Did you not see my article 'Potted Plants for Fish Breeding Tanks'? The method works very well. Article is on my website.


----------



## SchalkR (12 mo ago)

dwalstad said:


> Did you not see my article 'Potted Plants for Fish Breeding Tanks'? The method works very well. Article is on my website.


I did. The primary goal is a planted tank, with beautiful fish. Neon's are bright, but only two colors. The tank can accommodate 200 fish with ease. Moscow guppies is about $20 each. Buying all the fish would be $4,000. So instead I bought three pairs and breed my own colony of 200 fish.  
I have done it before. Not 200, about 50. And then I introduced a very pretty fish from the pet store.....and you end up with 2 fish left. So this time, no new fish. The five fish should be a reasonable starting gene pool?


----------



## dwalstad (Apr 14, 2006)

After thinking about what you and Michael wrote, your "colony" method is much different from mine. I carefully plan each pairing and only raise stock from the mating of chosen individuals. Requires a lot of work, time, and more than one tank. Helps to be retired! 

Starting with 5 fish could work, but I think the quality will deteriorate after a few years. The results will depend on the starting stock, selection, what your goals are, luck, etc. 

It sounds like you are having fun with your Moscows. That's great! 

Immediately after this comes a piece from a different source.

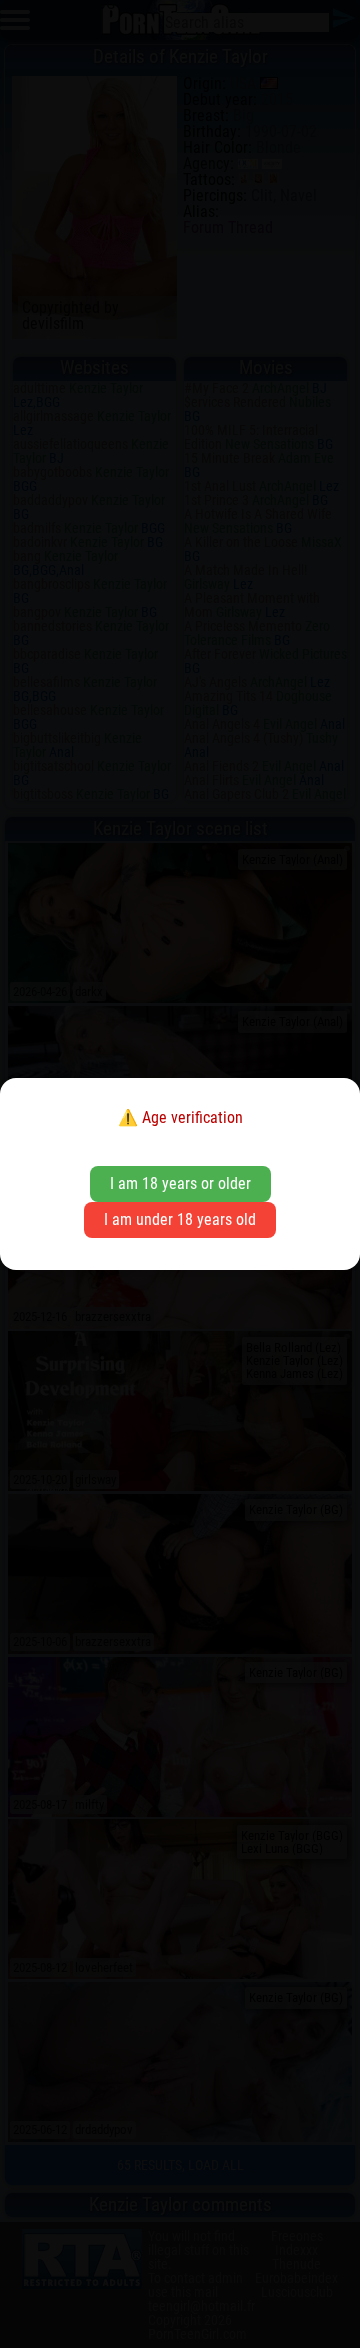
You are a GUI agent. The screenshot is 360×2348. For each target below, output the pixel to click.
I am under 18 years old (180, 1219)
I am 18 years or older (180, 1183)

If you have a picture, I'd like to see what they look like.


----------



## SchalkR (12 mo ago)

dwalstad said:


> If you have a picture, I'd like to see what they look like.


I have less time 😊









Got another batch in quarentine from a local breeder. Still stressed, not fully coloured. 3 males and 7 females from a different gene pool. All the females are pregnant 😁 The 14 original fish is growing.


----------



## dwalstad (Apr 14, 2006)

Beautiful! Nice and healthy looking.
Thanks for sending picture.


----------



## SchalkR (12 mo ago)

When they say Moscow Guppies is only a male gene, does it mean if you have a Moscow male with wny female you still get a full Moscow Guppy? Or do Moscow females play a role as well, though not the dominant gene?


----------



## SchalkR (12 mo ago)

Another question. The Moscow females are either blond or grey. Some babies are grey, some are blond, some looking albino and some darker with coloured fins. Males are hard to tell if they are blond or grey. So is the babies random combinations of grey and blond? With blond and blond gene albino, and grey and grey very dark?


----------



## SchalkR (12 mo ago)

Hard to see in the picture. A small school of 20 bubs hanging with momy. This is my second batch of Moscow Guppies in quarentine.


----------



## dwalstad (Apr 14, 2006)

These are esoteric questions, and I have no experience with Moscow guppies. I would send your Moscow questions with a picture of your males to the Guppy Gene Collectors forum.
Apparently, your stock are carrying a mix of genes for different body colors.


----------



## SchalkR (12 mo ago)

Thanks. I found this link that are helpful. Emeraldking-aquatics livebearers

That is the females in the small batch. The females of the larger batch look different again. They are all greys, and some half blacks. They have the rounded tail fin either grey or black. Their babies is still small ( about 50 plus now) so it is harder to see.

Do small babies eat the algea from green water? I add finely crushed flakes too. Don't want to polute the water. They seem to survive and grow on that. The half milimeter pellets is still a bit big. The first batch grew to 8mm already on powdered flakes.

I do weekly 25% water changes (20 liter) using the same drip method than for shrimps. Water smell good. Keeping it fresh so they grow fast and stay healthy in quarentine.


----------



## SchalkR (12 mo ago)

I read on your website the following?

"Like my earlier BG breeder males, the two July males did not live long—about 4-5 mos. Irreversible decline began when they rested on the bottom with swollen bellies and lost all interest in food and females."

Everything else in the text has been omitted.